AUTHOR=Zhang Xiaojuan , Wang Chuandong , Zheng Dan , Liao Yuting , Wang Xiaoyang , Huang Zhifeng , Zhong Qun TITLE=Radiomics nomogram based on multi-parametric magnetic resonance imaging for predicting early recurrence in small hepatocellular carcinoma after radiofrequency ablation JOURNAL=Frontiers in Oncology VOLUME=12 YEAR=2022 URL=https://www.frontiersin.org/journals/oncology/articles/10.3389/fonc.2022.1013770 DOI=10.3389/fonc.2022.1013770 ISSN=2234-943X ABSTRACT=Background

There are few studies on the application of radiomics in the risk prediction of early recurrence (ER) after radiofrequency ablation (RFA). This study evaluated the value of a multi-parametric magnetic resonance imaging (MRI, mpMRI)-based radiomics nomogram in predicting ER of small hepatocellular carcinoma (HCC) after RFA.

Materials and methods

A retrospective analysis was performed on 90 patients with small HCC who were treated with RFA. Patients were divided into two groups according to recurrence within 2 years: the ER group (n=38) and the non-ER group (n=52). Preoperative T1WI, T2WI, and contrast-enhanced MRI (CE-MRI) were used for radiomic analysis. Tumor segmentation was performed on the images and applied to extract 1316 radiomics features. The most predictive features were selected using analysis of variance + Mann–Whitney, Spearman’s rank correlation test, random forest (importance), and least absolute shrinkage and selection operator analysis. Radiomics models based on each sequence or combined sequences were established using logistic regression analysis. A predictive nomogram was constructed based on the radiomics score (rad-score) and clinical predictors.

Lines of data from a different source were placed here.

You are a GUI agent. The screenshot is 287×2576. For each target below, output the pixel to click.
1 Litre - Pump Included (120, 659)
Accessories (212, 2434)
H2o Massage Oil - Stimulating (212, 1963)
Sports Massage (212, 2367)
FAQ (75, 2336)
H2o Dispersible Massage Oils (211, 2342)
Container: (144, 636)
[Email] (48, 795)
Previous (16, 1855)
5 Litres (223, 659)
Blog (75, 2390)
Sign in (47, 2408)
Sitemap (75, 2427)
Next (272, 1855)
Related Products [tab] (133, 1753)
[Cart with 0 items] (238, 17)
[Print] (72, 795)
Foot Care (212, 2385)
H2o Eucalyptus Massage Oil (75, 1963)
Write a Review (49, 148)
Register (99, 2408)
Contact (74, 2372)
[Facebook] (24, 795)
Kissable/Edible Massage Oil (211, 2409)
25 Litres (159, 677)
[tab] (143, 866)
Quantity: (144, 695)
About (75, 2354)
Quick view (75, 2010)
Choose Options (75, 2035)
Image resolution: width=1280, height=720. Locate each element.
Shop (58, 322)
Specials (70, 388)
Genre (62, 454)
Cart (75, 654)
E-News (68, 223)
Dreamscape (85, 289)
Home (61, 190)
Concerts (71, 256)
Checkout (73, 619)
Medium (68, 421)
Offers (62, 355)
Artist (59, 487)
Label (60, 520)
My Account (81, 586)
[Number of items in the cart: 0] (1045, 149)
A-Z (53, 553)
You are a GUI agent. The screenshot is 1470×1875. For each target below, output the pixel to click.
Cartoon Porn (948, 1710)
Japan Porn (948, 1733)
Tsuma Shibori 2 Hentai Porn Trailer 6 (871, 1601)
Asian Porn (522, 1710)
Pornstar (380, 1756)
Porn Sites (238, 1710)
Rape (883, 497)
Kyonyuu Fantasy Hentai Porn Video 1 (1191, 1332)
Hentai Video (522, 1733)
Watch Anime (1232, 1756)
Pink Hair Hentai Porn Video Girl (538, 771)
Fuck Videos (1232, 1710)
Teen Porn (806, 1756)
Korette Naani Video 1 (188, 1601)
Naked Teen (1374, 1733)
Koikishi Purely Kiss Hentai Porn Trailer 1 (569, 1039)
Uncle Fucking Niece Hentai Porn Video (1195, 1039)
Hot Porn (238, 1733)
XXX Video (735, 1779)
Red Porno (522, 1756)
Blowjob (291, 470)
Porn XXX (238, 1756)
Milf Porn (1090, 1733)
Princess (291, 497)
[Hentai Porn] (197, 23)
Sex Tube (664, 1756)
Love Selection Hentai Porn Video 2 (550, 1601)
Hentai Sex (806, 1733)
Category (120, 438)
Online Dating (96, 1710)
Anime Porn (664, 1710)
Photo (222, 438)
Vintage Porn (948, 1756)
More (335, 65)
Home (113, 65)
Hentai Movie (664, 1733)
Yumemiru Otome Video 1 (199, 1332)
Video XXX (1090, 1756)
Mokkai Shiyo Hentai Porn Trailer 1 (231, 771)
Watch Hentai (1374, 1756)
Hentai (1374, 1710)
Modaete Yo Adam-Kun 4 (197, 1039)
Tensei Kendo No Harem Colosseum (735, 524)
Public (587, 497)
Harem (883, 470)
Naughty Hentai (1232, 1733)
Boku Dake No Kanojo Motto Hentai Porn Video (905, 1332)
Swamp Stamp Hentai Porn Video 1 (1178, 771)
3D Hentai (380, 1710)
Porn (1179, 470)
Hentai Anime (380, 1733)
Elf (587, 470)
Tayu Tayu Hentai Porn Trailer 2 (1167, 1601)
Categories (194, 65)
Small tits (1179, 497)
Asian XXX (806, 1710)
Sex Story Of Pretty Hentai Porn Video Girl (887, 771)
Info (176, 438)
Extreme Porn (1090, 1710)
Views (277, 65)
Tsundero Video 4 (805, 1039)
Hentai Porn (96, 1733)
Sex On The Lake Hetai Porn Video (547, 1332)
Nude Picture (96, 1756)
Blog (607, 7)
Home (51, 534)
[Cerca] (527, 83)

The predictive efficiency of the nomogram was evaluated using the area under the receiver operating characteristic curve (AUC). Decision curve analysis (DCA) was used to evaluate the clinical efficacy of the nomogram.

Results

The radiomics model mpMRI, which is based on T1WI, T2WI, and CE-MRI sequences, showed the best predictive performance, with an AUC of 0.812 for the validation cohort. Combined with the clinical risk factors of albumin level, number of tumors, and rad-score of mpMRI, the AUC of the preoperative predictive nomogram in the training and validation cohorts were 0.869 and 0.812, respectively. DCA demonstrated that the combined nomogram is clinically useful.

Conclusions

The multi-parametric MRI-based radiomics nomogram has a high predictive value for ER of small HCC after RFA, which could be helpful for personalized risk stratification and further treatment decision-making for patients with small HCC.